Exercise objective: In the listing below, find the line that contains "Screen dimensions: 701x381" and the line that contains "the search magnifier". Quote both and every line between them, exactly, and nothing more.

(Dataset records Opens)

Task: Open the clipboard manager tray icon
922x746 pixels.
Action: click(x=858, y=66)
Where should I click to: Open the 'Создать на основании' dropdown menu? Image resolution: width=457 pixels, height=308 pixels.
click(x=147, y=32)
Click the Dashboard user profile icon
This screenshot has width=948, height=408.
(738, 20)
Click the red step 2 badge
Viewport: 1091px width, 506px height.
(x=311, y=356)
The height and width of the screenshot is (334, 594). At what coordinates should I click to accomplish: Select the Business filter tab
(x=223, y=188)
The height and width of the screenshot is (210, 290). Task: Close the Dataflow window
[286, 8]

(Dataset records Closes)
(Dataset records Opens)

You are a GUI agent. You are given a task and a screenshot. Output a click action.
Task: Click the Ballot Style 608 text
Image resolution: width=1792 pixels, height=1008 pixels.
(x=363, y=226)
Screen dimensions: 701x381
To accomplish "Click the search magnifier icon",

(Dataset records Closes)

Answer to this problem:
Screen dimensions: 701x381
To accomplish "Click the search magnifier icon",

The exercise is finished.